In December 2016, the UAE became the first Arab country to ban wild pets, issuing Federal Law No. 22 imposing fines and jail time on individuals found guilty of owning, buying or selling, or abusing all types of dangerous, wild and exotic animals. The move curbed the open sale of wild animals in the market. But the crackdown shifted illegal wildlife sales online.
Shopkeepers interviewed at the Sharjah Pet Market, where Charlie’s parents were bought, say they now run the ‘wild’ part of their business electronically, adding customers on WhatsApp, Facebook, Instagram or encrypted apps such as Telegram, where they share pictures of exotic pets kept at private farms across the country, while offering to source others.

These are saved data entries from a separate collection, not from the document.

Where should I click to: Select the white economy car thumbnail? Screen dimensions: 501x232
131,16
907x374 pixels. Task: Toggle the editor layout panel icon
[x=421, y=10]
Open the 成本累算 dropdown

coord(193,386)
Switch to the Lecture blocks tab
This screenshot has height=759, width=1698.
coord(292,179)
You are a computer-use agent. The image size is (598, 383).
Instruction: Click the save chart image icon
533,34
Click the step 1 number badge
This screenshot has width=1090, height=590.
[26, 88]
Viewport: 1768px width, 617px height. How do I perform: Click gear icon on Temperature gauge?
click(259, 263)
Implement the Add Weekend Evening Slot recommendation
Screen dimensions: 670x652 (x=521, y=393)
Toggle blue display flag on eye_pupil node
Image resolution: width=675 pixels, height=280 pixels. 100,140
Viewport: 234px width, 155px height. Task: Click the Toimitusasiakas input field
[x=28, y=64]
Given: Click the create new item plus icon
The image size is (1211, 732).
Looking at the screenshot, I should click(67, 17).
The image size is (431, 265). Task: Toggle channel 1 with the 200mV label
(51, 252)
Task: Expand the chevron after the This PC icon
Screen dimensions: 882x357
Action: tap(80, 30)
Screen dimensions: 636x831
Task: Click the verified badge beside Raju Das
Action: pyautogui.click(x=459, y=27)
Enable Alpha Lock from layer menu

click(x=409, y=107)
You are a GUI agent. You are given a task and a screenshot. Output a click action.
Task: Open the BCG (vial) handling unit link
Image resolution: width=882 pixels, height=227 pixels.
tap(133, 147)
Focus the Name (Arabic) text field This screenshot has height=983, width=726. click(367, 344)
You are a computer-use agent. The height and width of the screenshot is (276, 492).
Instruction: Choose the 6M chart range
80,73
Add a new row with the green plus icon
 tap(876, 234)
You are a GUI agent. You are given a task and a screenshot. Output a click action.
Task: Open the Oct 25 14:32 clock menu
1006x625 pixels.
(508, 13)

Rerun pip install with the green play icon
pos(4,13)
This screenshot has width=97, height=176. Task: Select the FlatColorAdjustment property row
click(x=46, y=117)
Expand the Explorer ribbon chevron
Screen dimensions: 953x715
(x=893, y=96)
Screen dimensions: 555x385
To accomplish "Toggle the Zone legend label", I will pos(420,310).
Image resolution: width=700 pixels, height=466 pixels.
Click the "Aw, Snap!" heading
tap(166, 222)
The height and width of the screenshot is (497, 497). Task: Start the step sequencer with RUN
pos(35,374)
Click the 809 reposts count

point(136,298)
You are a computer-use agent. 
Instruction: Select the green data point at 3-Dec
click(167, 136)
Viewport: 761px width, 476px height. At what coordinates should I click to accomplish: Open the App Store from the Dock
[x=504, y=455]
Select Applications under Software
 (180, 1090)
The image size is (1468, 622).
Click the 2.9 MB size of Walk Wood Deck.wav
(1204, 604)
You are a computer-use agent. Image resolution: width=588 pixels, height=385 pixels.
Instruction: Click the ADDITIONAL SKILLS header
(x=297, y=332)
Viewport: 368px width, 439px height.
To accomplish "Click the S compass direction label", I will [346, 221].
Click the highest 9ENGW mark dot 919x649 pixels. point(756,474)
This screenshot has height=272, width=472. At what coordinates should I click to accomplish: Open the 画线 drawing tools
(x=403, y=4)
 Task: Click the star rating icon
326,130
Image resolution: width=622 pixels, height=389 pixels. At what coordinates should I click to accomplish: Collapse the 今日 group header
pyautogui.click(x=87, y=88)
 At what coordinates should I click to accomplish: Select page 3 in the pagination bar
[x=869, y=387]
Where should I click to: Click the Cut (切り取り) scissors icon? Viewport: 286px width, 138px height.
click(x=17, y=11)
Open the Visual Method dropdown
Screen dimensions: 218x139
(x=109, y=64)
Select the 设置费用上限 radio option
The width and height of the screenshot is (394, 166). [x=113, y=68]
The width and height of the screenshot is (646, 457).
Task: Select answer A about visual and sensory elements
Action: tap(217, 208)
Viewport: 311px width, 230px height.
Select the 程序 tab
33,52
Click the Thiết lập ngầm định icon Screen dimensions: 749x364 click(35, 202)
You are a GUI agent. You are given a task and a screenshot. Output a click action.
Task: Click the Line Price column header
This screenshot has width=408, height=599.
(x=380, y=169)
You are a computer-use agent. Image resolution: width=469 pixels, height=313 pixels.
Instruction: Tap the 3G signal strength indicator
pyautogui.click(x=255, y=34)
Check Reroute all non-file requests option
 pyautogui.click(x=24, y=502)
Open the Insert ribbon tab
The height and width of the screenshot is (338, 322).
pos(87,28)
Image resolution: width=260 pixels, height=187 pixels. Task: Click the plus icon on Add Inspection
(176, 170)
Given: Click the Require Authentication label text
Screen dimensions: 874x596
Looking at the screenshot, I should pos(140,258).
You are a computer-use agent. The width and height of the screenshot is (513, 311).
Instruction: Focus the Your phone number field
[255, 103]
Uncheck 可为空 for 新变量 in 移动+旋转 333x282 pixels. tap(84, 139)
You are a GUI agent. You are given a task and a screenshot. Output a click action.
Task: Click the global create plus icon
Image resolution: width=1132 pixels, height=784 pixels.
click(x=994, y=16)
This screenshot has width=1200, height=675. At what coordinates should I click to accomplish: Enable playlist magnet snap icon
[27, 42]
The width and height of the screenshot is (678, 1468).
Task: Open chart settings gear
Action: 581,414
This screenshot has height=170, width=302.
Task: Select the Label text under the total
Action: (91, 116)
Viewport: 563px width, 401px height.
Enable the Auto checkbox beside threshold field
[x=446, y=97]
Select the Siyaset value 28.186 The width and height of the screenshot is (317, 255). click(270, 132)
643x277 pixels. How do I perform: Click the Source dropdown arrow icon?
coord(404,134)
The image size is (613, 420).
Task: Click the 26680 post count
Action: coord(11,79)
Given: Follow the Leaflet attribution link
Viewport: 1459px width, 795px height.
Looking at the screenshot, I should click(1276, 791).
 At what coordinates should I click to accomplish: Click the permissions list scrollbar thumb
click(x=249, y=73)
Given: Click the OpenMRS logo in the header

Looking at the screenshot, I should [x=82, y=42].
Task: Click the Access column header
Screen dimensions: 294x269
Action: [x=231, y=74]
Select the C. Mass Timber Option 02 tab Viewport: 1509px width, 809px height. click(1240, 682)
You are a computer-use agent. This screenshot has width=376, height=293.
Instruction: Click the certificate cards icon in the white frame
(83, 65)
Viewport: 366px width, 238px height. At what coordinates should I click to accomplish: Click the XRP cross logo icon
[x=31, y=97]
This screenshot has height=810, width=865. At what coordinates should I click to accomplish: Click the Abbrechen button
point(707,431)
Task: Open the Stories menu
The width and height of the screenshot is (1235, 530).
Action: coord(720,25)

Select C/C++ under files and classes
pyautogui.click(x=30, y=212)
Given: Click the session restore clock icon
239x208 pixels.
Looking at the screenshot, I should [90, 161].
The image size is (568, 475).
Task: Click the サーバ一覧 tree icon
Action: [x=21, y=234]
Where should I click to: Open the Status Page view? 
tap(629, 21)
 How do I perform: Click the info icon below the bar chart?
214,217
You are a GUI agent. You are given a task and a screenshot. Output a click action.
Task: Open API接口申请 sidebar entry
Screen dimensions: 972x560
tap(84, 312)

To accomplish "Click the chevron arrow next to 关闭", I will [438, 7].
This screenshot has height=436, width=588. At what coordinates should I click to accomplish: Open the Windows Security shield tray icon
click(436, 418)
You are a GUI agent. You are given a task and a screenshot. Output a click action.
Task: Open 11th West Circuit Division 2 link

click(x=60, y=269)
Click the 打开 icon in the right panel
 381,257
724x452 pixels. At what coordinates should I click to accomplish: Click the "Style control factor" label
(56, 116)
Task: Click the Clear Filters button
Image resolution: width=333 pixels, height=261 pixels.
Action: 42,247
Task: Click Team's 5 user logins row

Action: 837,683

It’s like the puppy syndrome. They get them as cubs and they’re cute. [But] as soon as they get too big or ill, it becomes a problem
“Sellers advertise on Instagram and then add you to a closed WhatsApp group,” says Kinda Jabi, who works at the International Fund for Animal Welfare’s (IFAW) Middle East and North Africa (MENA) office in Dubai.
Instagram profiles displaying UAE and GCC-based mobile numbers currently offer everything from a four-month-old tiger ($10,900) to a rare snowy owl ($1,630), a three-meter-long Albino snake, lion and cheetah cubs, baby crocodiles and primates.
“Online channels provide illegal wildlife smugglers with an unregulated, anonymous and virtually unlimited outreach,” according to Hiba Al Shehhi, Acting Director of the Biodiversity Department at the Ministry of Climate Change and Environment (MoCCAE).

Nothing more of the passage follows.